Amazon.com said it could post a second quarter loss even as revenue surges because it is spending at least $4 billion in response to the coronavirus pandemic, including plans to test its workforce for COVID-19.
Shares of Amazon, the world’s largest online retailer, fell 5% in after-hours trade. Under normal circumstances, Amazon would earn an operating profit of at least $4 billion in the current second quarter, but its costs will rise by that amount or more so it can respond to the pandemic, the company said.
The Seattle retailer forecast operating income will range from a loss of $1.5 billion to a profit of $1.5 billion, versus earnings of $3.1 billion in the same period a year prior.

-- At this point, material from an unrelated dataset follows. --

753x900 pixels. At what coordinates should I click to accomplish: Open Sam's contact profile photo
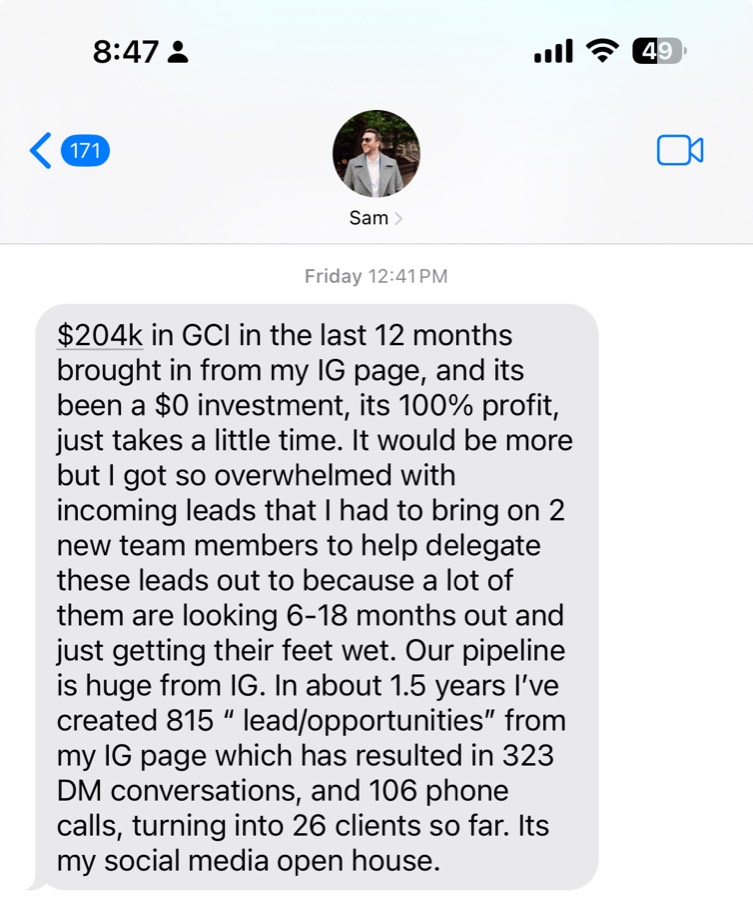(376, 154)
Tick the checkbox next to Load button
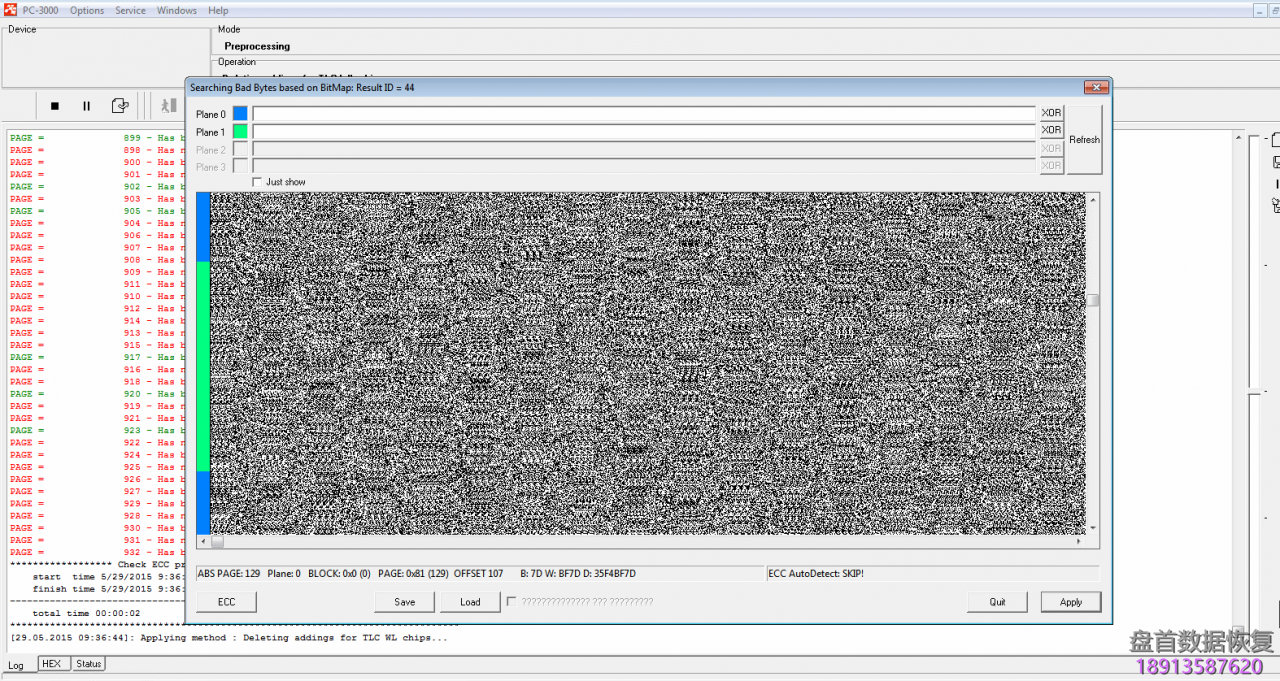This screenshot has height=681, width=1280. (x=512, y=602)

Jeff Bezos, the company’s founder and world’s richest person, said in a statement, “we’re not thinking small,” a sign that the e-commerce company would invest heavily during the pandemic. Rival brick-and-mortar retailers have had to shut stores while Amazon hired 175,000 people.
This quarter, with government-mandated lockdowns in full swing, Amazon said it could see a 28% rise in revenue to $81 billion. Amazon has unsettled investors in the past with heavy spending on cloud data centers, streaming video and voice-controlled gadgets, which often paid off in the form of new businesses. Since mid-February, Amazon’s shares have risen by more than 10% including Thursday’s after-hours drop, while the broader stock market has sunk.
Bezos’ personal stake alone has grown by some $5 billion in that time.
The company is increasing investments because of the novel coronavirus in a similar way, said Kim Khan, US markets analyst at Investing.com.